__TASK BRIEF__. Return a copy of every line in the records that includes the word "comment".

(Beginning of EXERCISE MATERIALS)

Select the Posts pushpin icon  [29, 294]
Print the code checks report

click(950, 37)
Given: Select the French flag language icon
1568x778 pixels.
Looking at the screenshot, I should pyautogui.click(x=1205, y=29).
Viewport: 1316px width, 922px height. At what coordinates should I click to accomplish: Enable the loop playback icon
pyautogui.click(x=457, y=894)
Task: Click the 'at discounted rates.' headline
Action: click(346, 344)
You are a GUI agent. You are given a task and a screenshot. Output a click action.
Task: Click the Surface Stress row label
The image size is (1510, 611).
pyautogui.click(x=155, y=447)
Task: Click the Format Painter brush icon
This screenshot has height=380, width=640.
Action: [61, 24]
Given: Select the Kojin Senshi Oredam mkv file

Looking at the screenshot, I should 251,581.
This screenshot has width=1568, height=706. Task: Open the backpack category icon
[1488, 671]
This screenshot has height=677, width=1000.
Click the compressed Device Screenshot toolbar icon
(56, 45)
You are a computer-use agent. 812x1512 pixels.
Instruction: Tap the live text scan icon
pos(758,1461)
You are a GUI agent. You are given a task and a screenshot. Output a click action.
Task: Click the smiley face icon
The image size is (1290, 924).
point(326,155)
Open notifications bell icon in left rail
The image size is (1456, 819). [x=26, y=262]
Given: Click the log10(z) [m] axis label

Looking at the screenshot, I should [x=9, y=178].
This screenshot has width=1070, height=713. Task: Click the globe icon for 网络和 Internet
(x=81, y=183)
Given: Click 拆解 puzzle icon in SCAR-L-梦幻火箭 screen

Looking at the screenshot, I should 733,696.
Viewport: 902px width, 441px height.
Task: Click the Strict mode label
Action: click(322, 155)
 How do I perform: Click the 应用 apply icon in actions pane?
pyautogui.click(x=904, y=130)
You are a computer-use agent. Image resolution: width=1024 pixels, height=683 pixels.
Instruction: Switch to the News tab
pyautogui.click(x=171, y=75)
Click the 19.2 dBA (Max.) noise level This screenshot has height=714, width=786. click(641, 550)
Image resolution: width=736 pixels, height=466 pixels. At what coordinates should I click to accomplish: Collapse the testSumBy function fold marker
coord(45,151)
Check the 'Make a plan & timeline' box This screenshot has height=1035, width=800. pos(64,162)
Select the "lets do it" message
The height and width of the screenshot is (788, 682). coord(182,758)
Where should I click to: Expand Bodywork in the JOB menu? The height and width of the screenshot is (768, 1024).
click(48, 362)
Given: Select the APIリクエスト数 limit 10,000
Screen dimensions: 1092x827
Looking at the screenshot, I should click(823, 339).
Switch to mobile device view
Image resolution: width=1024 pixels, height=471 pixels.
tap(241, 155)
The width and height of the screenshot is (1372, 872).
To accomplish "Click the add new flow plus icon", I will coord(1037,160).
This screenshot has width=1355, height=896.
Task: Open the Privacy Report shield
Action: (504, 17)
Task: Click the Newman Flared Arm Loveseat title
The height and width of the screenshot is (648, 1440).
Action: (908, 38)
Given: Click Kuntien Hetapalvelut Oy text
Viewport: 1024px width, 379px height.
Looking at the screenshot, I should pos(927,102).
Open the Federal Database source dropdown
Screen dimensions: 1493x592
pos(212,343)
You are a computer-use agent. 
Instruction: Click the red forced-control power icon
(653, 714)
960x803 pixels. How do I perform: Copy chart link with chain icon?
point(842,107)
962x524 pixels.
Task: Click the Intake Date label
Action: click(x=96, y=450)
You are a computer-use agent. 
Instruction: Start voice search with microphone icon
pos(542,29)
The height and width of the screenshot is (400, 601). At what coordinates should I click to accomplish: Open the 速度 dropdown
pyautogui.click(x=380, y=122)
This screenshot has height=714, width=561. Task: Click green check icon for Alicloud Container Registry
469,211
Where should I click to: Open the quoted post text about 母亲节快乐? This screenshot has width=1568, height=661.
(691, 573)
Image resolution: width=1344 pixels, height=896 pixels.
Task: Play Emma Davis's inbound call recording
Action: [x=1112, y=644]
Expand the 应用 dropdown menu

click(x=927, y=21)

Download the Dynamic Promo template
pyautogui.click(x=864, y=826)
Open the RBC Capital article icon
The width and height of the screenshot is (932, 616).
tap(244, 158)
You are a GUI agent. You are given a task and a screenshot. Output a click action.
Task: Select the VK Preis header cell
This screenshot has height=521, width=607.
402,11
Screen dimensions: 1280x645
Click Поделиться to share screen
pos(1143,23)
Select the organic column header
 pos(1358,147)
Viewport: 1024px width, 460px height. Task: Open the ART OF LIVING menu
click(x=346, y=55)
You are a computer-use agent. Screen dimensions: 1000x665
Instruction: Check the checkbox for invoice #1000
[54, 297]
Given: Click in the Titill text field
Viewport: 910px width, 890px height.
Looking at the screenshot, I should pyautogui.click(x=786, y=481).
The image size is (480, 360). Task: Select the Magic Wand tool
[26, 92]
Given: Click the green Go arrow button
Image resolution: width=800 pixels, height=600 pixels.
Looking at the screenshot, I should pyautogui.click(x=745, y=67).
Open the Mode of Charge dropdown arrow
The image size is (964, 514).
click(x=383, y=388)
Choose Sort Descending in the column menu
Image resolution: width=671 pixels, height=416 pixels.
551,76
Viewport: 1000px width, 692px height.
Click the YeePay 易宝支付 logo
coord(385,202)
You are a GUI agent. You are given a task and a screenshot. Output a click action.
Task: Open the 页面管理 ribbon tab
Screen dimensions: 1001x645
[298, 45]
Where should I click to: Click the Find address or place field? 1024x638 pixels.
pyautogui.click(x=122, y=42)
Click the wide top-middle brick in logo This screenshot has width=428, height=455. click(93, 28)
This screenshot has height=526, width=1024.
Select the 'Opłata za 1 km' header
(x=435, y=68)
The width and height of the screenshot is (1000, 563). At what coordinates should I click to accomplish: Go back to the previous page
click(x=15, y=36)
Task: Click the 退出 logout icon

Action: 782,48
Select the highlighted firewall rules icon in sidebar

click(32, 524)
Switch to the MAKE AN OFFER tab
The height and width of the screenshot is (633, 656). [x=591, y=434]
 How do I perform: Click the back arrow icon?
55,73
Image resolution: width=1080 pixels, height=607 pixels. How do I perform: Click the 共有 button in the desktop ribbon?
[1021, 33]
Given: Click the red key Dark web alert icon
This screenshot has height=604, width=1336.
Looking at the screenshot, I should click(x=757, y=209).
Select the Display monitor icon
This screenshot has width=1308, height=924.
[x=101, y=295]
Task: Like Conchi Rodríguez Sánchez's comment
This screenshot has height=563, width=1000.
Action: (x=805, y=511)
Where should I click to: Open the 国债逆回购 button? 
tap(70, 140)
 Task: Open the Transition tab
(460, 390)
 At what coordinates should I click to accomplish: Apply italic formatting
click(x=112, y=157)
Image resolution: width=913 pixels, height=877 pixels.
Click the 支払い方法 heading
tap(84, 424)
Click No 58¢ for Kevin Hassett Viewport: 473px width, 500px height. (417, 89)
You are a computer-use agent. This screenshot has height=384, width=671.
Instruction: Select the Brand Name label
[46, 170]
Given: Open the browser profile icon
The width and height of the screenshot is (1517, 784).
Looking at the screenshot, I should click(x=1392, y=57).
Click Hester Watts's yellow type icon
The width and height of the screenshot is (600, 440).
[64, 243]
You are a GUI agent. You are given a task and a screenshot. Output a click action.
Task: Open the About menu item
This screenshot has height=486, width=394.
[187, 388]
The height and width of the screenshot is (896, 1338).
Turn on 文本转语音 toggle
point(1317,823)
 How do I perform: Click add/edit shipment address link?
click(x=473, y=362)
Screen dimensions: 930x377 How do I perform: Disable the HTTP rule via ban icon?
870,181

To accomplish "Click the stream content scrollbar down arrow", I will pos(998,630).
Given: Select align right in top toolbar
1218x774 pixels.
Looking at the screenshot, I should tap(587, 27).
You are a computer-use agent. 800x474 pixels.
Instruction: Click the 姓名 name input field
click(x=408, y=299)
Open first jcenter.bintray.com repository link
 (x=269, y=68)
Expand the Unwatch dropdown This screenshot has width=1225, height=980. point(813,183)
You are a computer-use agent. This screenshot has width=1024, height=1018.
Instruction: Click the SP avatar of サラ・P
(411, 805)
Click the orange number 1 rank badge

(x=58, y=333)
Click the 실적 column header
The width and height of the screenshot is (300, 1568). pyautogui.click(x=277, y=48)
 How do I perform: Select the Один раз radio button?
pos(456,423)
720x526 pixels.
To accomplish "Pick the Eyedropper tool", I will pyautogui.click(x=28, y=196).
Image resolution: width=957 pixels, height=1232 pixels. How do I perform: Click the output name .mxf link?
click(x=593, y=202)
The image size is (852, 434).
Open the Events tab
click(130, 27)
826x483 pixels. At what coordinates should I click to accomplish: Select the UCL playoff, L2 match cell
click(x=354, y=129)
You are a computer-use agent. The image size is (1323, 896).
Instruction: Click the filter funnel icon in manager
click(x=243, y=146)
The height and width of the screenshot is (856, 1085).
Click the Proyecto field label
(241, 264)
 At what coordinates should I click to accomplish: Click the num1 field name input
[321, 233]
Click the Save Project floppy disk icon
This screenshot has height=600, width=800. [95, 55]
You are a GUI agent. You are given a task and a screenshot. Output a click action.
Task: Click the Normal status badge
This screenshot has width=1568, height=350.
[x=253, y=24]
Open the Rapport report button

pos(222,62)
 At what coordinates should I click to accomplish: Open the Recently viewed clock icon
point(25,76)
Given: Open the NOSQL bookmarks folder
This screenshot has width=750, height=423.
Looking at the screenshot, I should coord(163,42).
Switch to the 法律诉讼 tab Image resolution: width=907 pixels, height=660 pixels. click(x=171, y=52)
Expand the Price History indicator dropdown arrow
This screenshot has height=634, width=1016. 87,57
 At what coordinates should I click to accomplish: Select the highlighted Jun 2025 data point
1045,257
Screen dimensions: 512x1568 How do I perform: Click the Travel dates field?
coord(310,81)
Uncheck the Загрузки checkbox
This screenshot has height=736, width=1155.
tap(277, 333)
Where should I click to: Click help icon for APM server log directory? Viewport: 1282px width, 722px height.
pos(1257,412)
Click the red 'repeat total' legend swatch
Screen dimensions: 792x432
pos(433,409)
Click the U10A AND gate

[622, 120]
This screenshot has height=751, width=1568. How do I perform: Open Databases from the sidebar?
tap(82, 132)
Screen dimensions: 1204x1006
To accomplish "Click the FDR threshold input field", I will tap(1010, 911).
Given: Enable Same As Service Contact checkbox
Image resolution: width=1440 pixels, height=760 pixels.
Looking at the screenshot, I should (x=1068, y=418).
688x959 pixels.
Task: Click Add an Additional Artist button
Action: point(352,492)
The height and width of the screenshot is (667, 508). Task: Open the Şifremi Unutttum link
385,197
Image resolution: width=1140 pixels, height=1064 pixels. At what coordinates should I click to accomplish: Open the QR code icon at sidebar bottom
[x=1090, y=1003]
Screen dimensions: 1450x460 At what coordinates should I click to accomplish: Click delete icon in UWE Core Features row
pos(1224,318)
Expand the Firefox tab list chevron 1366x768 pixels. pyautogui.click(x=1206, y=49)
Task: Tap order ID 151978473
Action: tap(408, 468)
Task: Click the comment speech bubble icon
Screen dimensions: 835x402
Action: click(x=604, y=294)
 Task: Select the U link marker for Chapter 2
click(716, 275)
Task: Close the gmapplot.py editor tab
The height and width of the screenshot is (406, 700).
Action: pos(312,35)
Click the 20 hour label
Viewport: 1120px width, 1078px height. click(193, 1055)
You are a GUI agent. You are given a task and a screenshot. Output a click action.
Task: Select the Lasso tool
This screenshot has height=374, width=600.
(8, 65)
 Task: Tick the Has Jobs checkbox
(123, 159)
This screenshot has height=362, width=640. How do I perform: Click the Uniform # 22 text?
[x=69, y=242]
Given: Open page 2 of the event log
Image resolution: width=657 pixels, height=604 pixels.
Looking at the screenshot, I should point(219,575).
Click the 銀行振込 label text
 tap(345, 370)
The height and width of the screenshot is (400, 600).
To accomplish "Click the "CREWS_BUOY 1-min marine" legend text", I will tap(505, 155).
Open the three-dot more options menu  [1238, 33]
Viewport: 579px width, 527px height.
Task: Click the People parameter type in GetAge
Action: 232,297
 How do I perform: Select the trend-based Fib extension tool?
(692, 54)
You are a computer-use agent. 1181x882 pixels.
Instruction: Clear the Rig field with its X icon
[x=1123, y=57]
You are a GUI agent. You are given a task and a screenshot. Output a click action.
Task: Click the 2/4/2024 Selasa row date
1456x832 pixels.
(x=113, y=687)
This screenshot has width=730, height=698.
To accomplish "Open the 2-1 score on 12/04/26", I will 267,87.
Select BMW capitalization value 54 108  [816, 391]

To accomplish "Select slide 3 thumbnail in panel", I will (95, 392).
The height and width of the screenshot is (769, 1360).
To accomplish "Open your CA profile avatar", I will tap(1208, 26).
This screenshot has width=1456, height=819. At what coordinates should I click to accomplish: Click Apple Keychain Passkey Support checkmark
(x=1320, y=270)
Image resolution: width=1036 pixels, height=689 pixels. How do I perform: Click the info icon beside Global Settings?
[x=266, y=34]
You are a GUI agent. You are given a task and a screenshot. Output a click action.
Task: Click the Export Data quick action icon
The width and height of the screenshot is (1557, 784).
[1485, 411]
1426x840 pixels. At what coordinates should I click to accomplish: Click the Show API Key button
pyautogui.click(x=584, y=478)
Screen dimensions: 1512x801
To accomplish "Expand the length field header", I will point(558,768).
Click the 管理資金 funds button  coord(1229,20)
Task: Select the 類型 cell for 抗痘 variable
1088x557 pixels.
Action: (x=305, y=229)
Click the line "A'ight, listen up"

(End of EXERCISE MATERIALS)

__OUTPUT FOR THIS EXERCISE__.
Task: Like Conchi Rodríguez Sánchez's comment
Task: Click the comment speech bubble icon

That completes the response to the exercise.